First, let's pretend that the location of the seats does matter. This means that, if we have one arrangement, and then everyone shifts 1 seat to the left, this creates a new arrangement, even though the relative location of each person is the same.
What are the implications here? We will be counting each arrangement more than once. In fact, we will be counting each arrangement 30 times, rather than just 1 time.
Why?
Well, if we take one arrangement, and then have everyone shift one seat to the left to get a "different" arrangement, we can keep doing this until each person has occupied all 30 seat.
So, if we assume that each that the location of the seat does matter, then the number of arrangements we calculate must later be divided by 30 to eliminate all of the duplication.
Okay, at this point, we can number the chairs #1, #2, #3 and so on.
We have 2 cases to consider:
case 1) the order is MWC MWC MWC etc
case 2) the order is MCW MCW MCW etc
Case 1
Let's place a man is seat #1. This means that the men will occupy seats, #1, 4, 7, 10,...
We can seat a man in seat #1 in 10 ways, then seat a man in seat #2 in 9 ways, etc.
So, we can seat the men in 10! ways.
Next we seat the women. They will occupy seats #2, 5, 8, 11, ...
We can seat a woman in seat #2 in 10 ways, then seat a woman in seat #5 in 9 ways, etc.
So, we can seat the woman in 10! ways.
Next we seat the children. They will occupy seats #3, 6, 9, 12,...
We can seat a child in seat #3 in 10 ways, then seat a child in seat #6 in 9 ways, etc.
So, we can seat the children in 10! ways.

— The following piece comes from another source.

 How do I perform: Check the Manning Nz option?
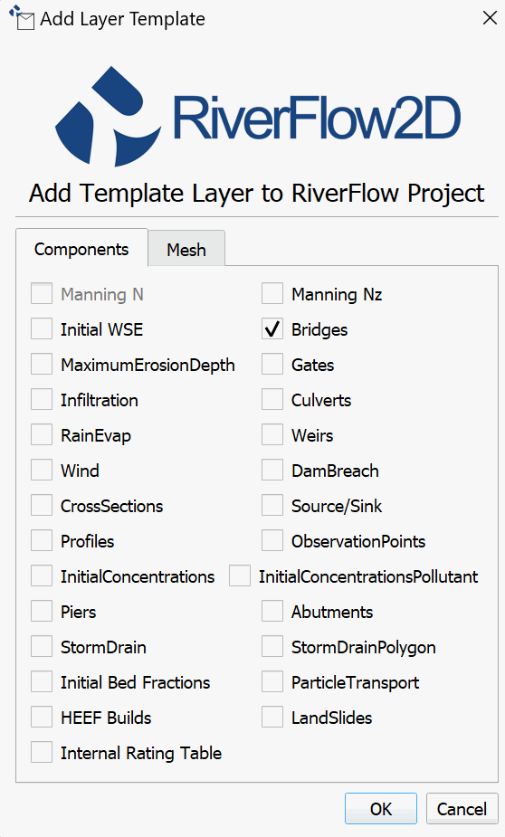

So, we can seat all 30 people in (10!)(10!)(10!) ways [assuming that the location of each seat matters]
Important: Before we examine case 2, we should also recognize that I could have also seated the men in seats #2, 5, 8, 11,..., which means the women would have been seated in seats #3, 6, 9, 12,... and the children in seats #4, 7, 10, ...
So, if we seat the men in seats #2, 5, 8, 11,... (and then seat the women and children), we can accomplish this in (10!)(10!)(10!) ways [by applying the same logic as earlier]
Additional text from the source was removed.